AsRef and Borrow are pretty similar at first glance, but they are used for different things. The Book describes the difference between them pretty well:
Choose Borrow when you want to abstract over different kinds of
borrowing, or when you’re building a data structure that treats owned
and borrowed values in equivalent ways, such as hashing and
comparison.
Choose AsRef when you want to convert something to a reference
directly, and you’re writing generic code.
In your case Borrow is a more reasonable choice because there is no conversion involved.
As for the question of why AsRef is not implemented between different integral types, I guess this would go against the intent of Rust to be expressive about casts; I think it's similar to the question Why can't I compare two integers of different types?.

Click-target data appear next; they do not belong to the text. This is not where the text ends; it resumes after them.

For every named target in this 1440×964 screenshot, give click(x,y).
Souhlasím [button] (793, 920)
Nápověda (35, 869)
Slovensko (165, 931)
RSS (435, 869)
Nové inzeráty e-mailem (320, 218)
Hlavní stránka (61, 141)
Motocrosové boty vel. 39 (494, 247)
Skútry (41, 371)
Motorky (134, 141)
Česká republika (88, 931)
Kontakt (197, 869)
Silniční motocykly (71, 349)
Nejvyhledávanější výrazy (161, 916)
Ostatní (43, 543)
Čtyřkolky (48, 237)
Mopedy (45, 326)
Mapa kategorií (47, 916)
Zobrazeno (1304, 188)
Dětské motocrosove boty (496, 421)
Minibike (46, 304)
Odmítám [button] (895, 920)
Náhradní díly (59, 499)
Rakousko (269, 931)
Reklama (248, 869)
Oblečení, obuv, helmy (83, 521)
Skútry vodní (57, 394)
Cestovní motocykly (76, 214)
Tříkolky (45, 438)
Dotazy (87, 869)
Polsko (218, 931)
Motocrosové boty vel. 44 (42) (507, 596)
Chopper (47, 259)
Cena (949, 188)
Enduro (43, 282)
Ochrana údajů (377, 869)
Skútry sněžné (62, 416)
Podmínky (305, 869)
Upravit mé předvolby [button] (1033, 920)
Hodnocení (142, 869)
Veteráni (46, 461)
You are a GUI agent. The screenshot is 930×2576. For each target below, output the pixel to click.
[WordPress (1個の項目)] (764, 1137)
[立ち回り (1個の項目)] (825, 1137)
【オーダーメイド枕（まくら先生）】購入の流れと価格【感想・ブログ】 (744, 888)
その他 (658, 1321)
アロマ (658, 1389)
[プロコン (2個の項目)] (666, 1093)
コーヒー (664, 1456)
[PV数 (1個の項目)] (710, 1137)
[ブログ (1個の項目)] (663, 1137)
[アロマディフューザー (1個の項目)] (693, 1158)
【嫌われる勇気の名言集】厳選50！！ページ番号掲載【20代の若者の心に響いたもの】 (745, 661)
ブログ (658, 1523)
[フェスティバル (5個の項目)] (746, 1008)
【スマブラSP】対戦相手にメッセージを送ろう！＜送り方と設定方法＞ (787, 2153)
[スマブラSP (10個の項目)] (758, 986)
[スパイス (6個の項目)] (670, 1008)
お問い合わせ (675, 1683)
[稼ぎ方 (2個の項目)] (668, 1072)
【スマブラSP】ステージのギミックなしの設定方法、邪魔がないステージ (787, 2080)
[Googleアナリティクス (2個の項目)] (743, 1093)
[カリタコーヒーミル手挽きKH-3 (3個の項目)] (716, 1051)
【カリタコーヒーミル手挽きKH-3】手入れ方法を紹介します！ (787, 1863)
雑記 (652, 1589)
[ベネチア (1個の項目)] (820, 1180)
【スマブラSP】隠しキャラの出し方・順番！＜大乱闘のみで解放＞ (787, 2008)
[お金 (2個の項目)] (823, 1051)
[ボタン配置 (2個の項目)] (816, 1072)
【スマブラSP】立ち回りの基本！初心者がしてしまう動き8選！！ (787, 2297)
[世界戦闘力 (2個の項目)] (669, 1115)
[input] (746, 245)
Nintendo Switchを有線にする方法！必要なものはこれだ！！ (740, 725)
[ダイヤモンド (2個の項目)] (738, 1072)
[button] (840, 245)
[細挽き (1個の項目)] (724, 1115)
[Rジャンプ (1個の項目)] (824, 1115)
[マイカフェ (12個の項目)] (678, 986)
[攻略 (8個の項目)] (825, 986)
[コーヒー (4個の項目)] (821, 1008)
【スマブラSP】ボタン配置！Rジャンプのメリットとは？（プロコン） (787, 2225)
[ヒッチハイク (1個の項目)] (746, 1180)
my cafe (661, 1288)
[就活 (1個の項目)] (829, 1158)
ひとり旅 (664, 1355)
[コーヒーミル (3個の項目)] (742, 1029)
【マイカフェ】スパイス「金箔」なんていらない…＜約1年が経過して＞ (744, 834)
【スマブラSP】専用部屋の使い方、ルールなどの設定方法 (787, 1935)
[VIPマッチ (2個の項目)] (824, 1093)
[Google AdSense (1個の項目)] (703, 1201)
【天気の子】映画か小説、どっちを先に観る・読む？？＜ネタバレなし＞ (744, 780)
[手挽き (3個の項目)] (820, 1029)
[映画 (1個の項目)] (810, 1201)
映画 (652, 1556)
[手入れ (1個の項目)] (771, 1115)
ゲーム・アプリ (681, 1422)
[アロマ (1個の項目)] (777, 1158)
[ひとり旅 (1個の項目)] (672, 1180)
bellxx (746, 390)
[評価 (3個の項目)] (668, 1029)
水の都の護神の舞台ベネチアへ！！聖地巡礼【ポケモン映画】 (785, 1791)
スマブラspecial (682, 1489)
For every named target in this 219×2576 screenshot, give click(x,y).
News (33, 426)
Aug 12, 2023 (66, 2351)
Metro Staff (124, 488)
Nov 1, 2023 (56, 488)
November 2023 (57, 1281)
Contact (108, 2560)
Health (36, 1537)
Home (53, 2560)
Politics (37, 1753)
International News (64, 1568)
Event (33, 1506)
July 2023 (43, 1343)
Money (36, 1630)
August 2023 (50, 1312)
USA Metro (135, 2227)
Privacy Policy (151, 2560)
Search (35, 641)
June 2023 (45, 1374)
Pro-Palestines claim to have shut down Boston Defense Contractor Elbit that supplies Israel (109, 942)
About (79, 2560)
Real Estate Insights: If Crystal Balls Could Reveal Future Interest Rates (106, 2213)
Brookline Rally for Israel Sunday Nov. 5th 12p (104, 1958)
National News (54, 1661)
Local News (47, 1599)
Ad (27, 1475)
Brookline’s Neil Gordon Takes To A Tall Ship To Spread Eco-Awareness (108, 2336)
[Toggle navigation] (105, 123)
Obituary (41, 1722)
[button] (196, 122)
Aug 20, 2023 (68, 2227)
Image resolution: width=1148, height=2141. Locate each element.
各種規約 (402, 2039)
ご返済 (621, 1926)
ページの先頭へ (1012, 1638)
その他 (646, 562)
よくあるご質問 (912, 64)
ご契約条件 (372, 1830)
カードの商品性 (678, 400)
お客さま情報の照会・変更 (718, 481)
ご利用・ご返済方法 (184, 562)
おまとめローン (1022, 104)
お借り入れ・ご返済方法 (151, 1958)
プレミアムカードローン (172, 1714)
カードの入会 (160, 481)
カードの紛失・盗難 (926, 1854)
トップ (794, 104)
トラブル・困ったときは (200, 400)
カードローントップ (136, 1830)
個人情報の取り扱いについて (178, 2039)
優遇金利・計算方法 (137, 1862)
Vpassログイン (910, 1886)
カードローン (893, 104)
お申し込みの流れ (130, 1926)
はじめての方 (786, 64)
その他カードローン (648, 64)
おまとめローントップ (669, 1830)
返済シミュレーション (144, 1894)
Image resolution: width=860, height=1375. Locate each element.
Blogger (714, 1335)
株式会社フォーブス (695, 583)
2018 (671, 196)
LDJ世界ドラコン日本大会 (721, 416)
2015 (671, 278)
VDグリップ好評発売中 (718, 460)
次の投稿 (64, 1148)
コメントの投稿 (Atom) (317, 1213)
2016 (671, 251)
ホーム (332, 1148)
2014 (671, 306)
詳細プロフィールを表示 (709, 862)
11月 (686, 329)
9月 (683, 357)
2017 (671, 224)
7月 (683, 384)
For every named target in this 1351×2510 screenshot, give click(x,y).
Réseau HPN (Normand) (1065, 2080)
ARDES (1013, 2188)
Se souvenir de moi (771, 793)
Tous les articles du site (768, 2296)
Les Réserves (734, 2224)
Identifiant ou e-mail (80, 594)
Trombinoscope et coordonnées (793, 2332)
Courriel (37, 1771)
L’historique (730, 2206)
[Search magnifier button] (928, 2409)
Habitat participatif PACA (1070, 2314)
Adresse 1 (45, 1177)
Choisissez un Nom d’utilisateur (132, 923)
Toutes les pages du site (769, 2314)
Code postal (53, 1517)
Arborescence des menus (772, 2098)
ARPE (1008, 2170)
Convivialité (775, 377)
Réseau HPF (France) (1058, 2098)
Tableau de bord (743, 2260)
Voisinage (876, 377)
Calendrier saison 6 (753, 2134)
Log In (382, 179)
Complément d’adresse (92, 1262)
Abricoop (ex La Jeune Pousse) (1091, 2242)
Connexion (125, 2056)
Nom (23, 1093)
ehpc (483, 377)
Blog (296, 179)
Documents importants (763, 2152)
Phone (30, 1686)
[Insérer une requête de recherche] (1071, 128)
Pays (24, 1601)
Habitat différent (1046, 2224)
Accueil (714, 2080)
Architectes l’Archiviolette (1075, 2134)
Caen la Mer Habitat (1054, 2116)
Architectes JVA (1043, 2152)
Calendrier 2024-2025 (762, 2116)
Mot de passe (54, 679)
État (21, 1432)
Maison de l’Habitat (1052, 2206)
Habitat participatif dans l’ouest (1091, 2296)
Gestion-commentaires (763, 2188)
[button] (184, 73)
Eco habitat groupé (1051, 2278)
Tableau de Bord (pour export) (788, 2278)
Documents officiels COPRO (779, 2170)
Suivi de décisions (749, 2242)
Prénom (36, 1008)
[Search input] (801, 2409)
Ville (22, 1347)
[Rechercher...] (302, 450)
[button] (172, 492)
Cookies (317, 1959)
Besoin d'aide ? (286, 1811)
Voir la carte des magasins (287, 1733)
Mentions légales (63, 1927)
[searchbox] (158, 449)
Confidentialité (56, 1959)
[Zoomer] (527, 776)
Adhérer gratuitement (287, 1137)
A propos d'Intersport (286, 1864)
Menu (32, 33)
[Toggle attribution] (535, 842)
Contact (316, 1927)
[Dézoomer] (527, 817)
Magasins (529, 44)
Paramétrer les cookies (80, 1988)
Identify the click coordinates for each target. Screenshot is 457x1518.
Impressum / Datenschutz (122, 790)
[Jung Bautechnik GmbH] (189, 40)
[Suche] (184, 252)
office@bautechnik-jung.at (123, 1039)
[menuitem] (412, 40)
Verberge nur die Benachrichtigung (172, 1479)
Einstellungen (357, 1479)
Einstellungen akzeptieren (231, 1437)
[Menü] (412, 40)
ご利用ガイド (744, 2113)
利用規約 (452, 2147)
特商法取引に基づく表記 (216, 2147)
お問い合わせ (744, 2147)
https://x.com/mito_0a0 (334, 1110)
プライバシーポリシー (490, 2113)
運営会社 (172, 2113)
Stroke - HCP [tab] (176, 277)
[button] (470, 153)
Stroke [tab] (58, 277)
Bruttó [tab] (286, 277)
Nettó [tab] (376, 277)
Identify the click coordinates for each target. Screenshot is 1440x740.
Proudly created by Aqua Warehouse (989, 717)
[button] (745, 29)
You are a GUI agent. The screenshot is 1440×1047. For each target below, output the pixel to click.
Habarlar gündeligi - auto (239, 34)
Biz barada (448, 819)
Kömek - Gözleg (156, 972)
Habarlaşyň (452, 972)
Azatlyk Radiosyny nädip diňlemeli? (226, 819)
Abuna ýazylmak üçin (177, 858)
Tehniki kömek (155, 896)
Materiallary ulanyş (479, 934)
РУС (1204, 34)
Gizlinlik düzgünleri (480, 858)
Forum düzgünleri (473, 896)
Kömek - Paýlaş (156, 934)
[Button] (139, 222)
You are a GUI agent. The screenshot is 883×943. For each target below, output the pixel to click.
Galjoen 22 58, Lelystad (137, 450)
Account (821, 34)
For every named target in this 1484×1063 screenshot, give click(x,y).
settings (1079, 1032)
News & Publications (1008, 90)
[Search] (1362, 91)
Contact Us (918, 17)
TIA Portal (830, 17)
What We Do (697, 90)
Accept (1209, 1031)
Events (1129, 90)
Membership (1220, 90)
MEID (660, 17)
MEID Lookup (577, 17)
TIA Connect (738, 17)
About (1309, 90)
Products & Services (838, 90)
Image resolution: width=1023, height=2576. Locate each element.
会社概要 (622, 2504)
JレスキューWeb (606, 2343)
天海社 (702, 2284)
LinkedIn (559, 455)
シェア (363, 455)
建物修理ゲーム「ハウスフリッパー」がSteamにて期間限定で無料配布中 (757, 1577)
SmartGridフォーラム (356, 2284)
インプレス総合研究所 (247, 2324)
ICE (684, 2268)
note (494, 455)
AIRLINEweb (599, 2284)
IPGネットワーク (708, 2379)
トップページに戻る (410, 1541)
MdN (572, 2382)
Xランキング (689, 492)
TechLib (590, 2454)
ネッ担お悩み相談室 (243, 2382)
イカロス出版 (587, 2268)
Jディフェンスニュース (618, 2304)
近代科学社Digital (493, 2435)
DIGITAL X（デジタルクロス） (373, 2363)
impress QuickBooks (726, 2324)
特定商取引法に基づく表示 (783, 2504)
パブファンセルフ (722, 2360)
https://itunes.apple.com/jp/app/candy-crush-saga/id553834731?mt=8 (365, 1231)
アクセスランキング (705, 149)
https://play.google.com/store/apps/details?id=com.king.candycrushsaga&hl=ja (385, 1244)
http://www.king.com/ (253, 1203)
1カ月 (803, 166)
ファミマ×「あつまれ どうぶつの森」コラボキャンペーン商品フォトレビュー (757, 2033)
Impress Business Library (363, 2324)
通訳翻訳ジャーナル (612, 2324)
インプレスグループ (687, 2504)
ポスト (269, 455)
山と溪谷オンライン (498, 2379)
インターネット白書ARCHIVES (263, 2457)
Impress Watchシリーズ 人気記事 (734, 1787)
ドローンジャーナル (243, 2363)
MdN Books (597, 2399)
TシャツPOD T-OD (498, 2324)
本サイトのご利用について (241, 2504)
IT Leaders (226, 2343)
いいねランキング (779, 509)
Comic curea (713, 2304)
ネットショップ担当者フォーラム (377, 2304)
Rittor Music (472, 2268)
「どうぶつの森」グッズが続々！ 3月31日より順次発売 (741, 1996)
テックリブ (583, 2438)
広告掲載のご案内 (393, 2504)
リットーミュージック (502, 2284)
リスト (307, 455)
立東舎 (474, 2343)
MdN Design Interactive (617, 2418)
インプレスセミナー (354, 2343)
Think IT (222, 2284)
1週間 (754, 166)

Here's an authoritative answer by Aaron Turon:
Borrow provides a blanket implementation T: Borrow<T>, which is essential for making the above collections work well. AsRef provides a different blanket implementation, basically &T: AsRef<U> whenever T: AsRef<U>, which is important for APIs like fs::open that can use a simpler and more flexible signature as a result. You can't have both blanket implementations due to coherence, so each trait is making the choice that's appropriate for its use case.
I think that is one of the differences of AsRef and Borrow.
That is, Borrow<T> is implemented directly for &T, while AsRef<T> is not implemented for &T.
Funny thing is that AsRef<U> is implemented for &T if T implements AsRef<U>. That is, if you can use AsRef with a type, you can use it with a reference to the same time.
And another funny thing is that Borrow<T> is implemented for &T but also for T!